--- What the task asks ---
Excluding pictures, give the entries again exactly as they appear.

--- Data extract ---

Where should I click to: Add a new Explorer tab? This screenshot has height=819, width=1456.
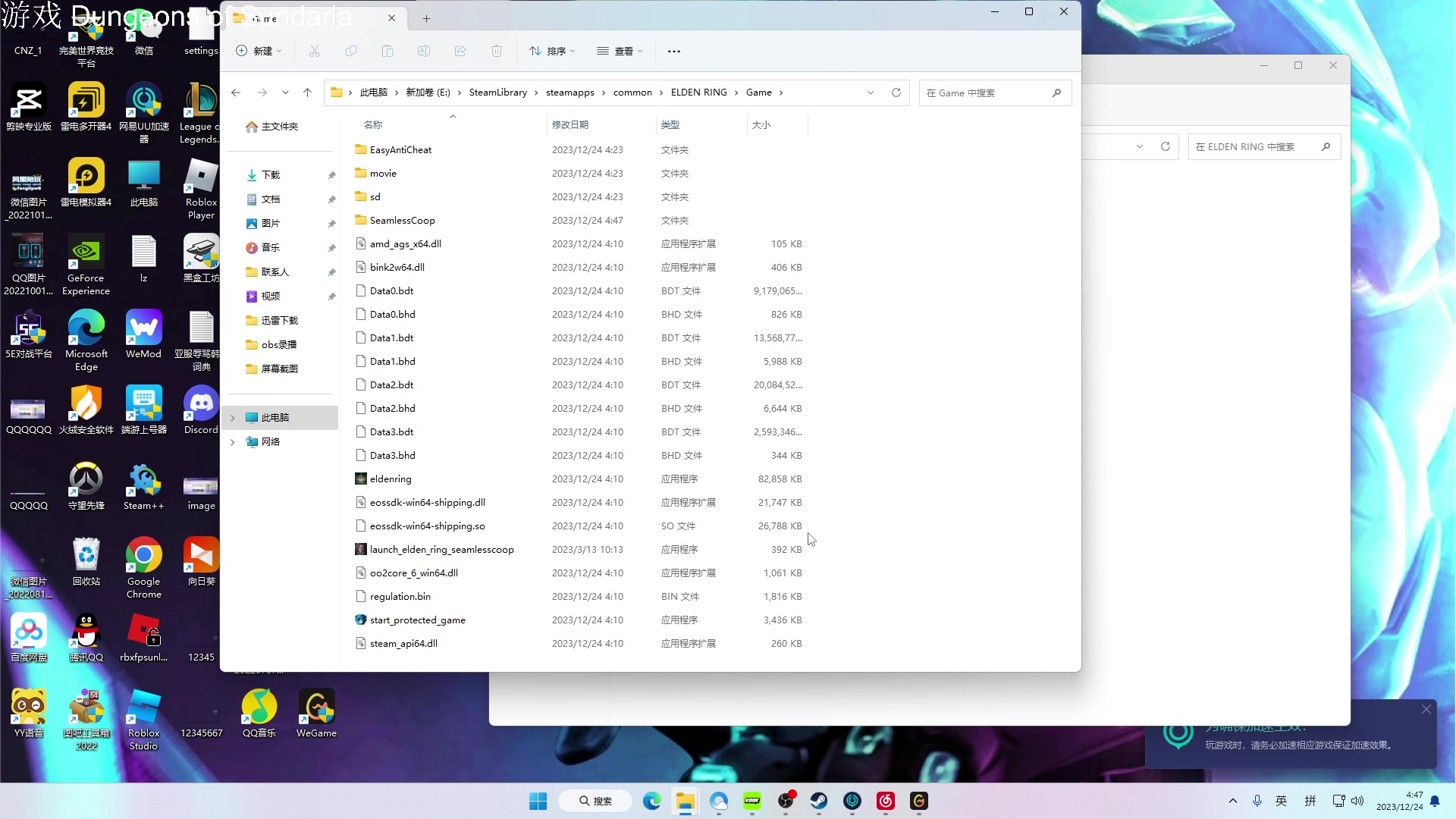point(426,18)
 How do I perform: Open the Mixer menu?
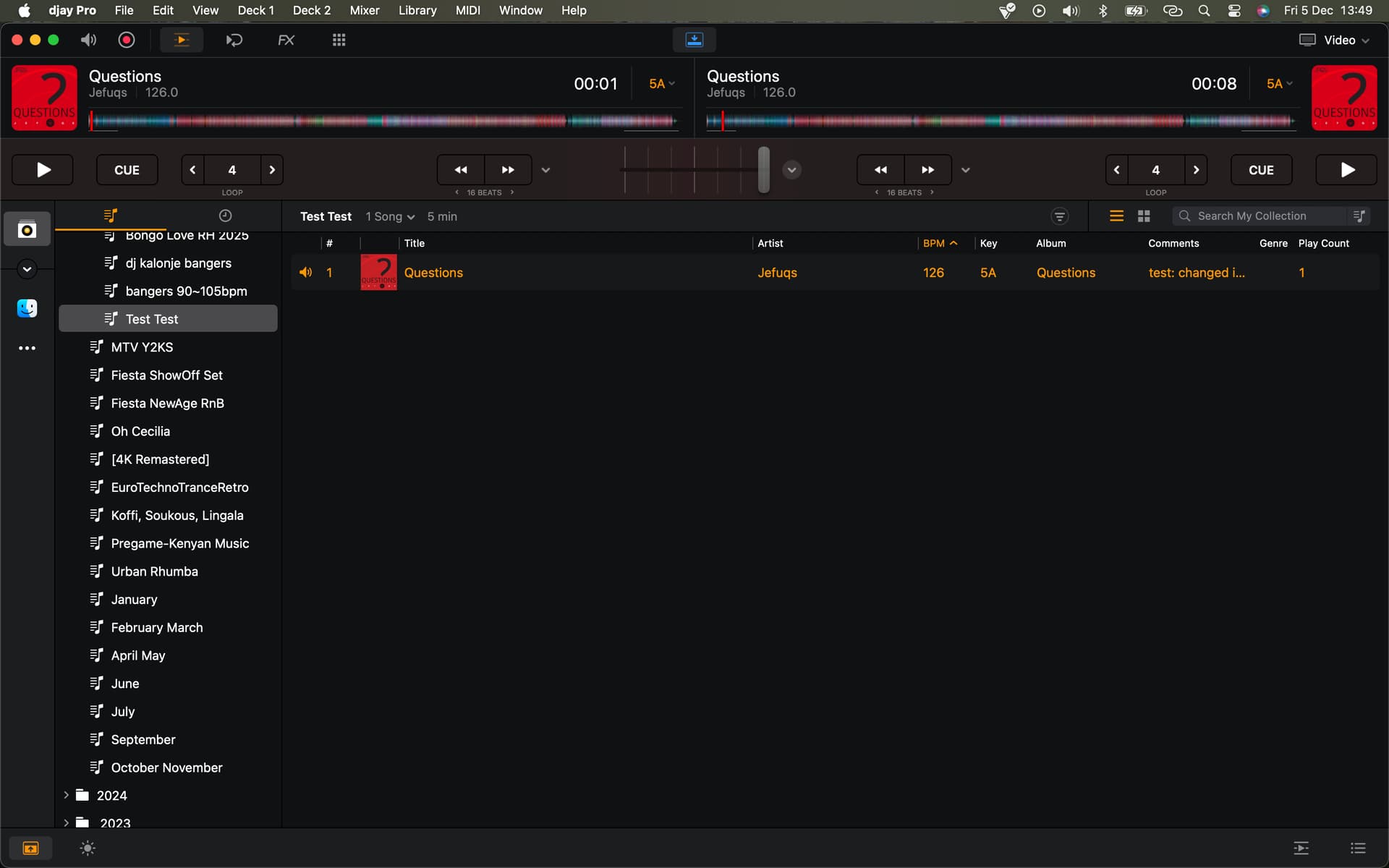pos(364,10)
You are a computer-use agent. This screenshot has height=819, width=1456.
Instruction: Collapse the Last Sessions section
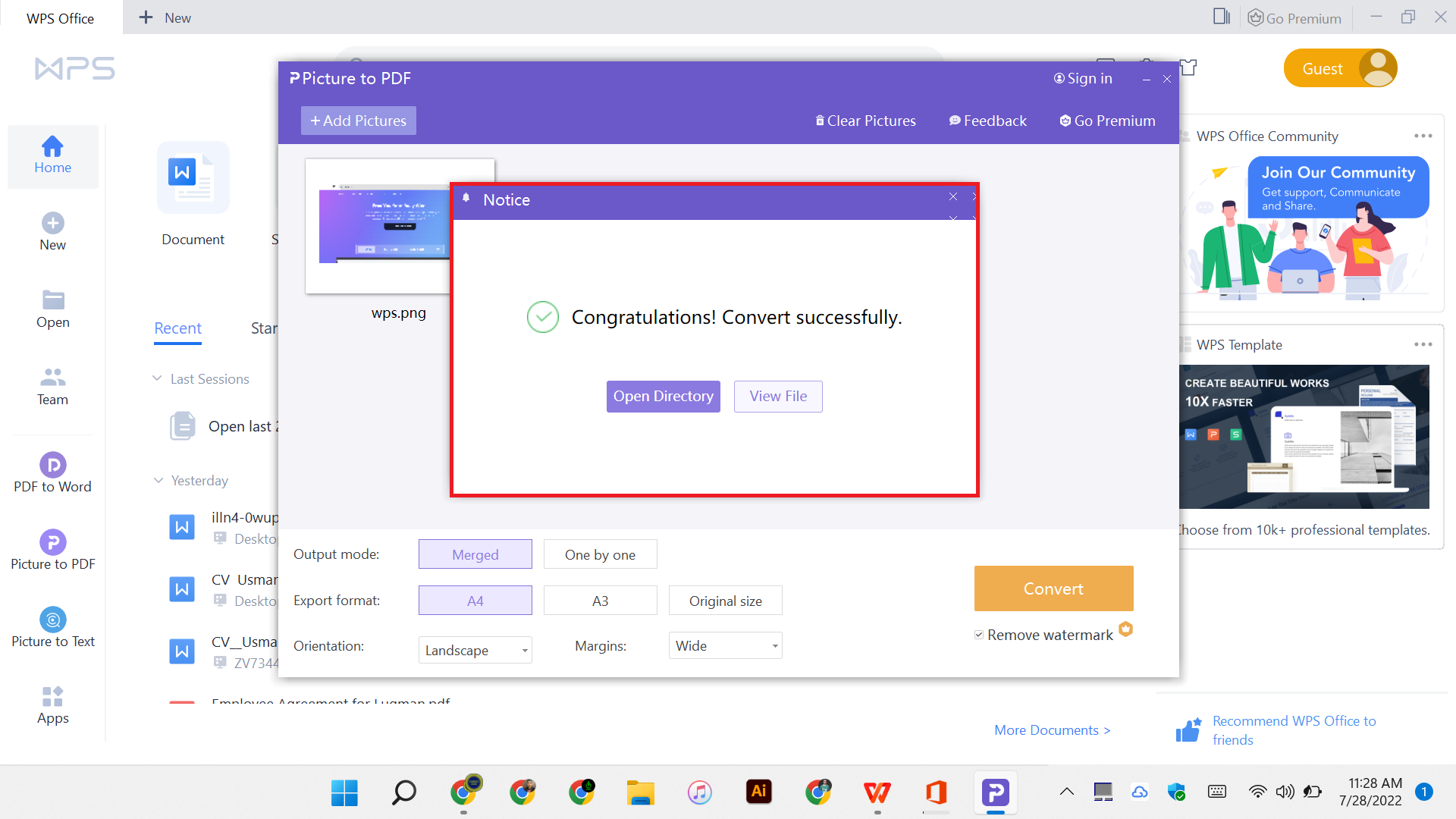[x=157, y=378]
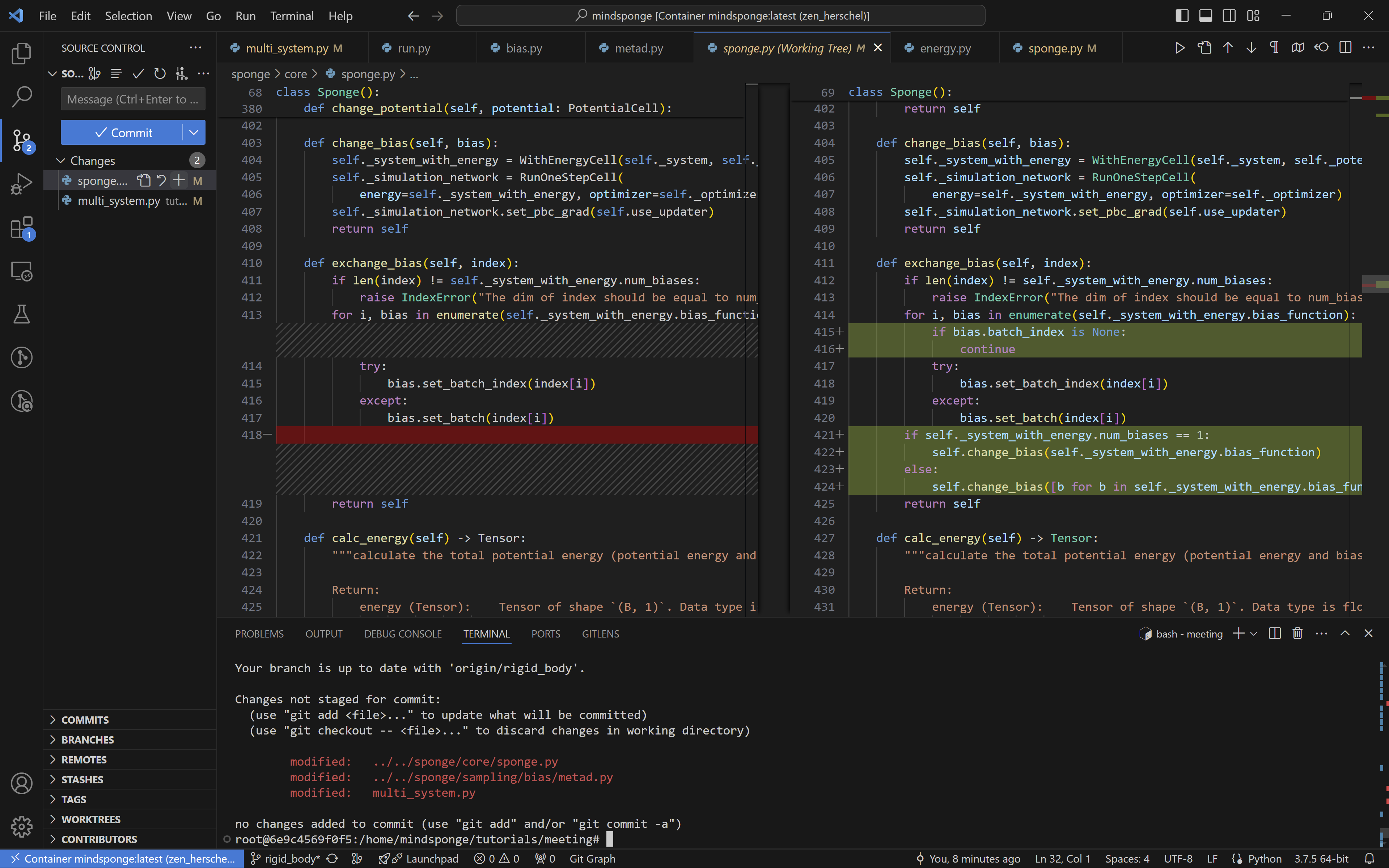Screen dimensions: 1389x868
Task: Go to next change arrow in diff toolbar
Action: 1251,48
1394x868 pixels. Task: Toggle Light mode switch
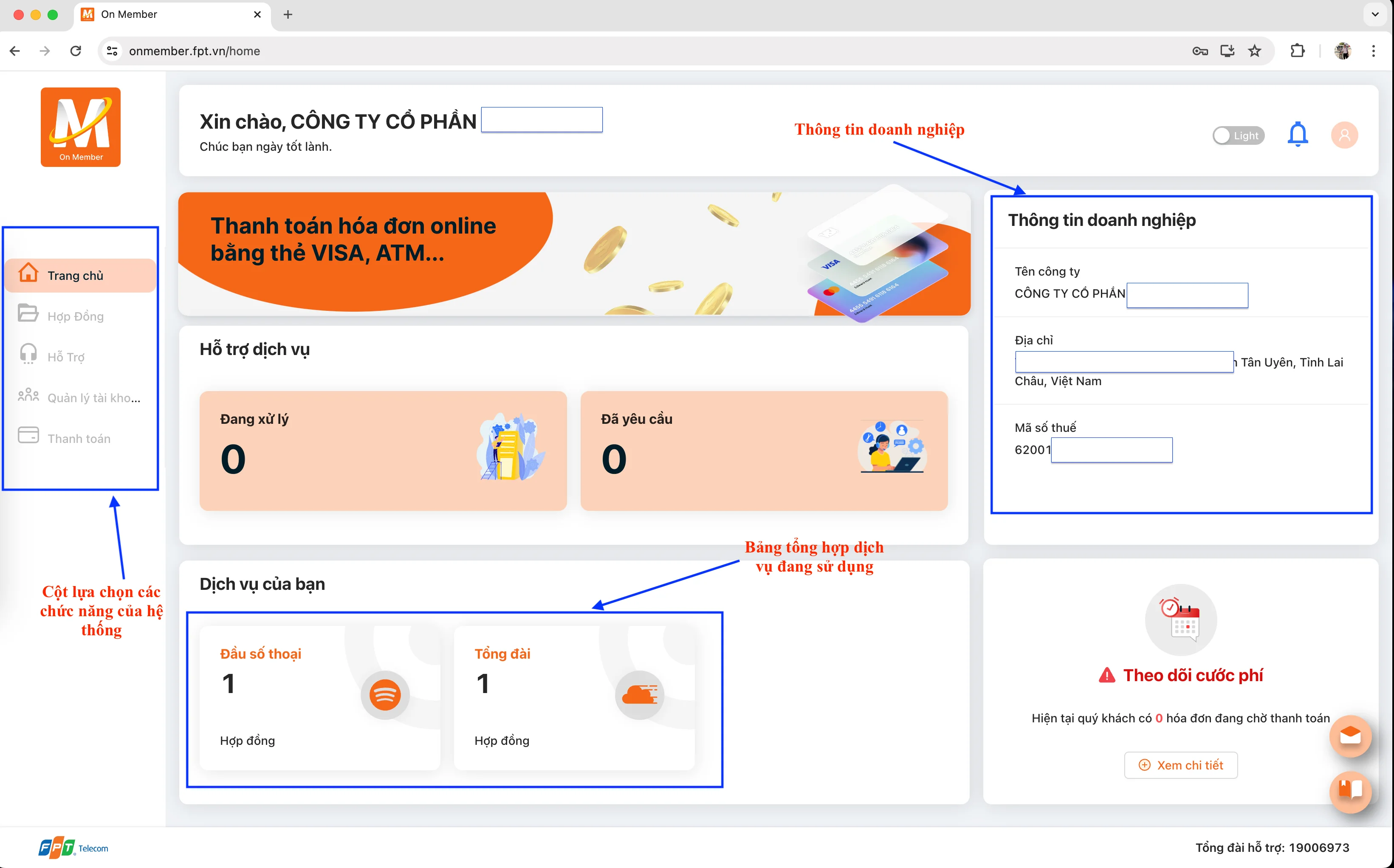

--- Exercise answer ---
Where should I click to: Add a new Explorer tab? This screenshot has height=819, width=1456.
point(426,18)
 How do I perform: Open the Mixer menu?
pos(364,10)
You are a computer-use agent. This screenshot has height=819, width=1456.
Instruction: Collapse the Last Sessions section
[x=157, y=378]
Screen dimensions: 1389x868
Task: Go to next change arrow in diff toolbar
Action: 1251,48
1394x868 pixels. Task: Toggle Light mode switch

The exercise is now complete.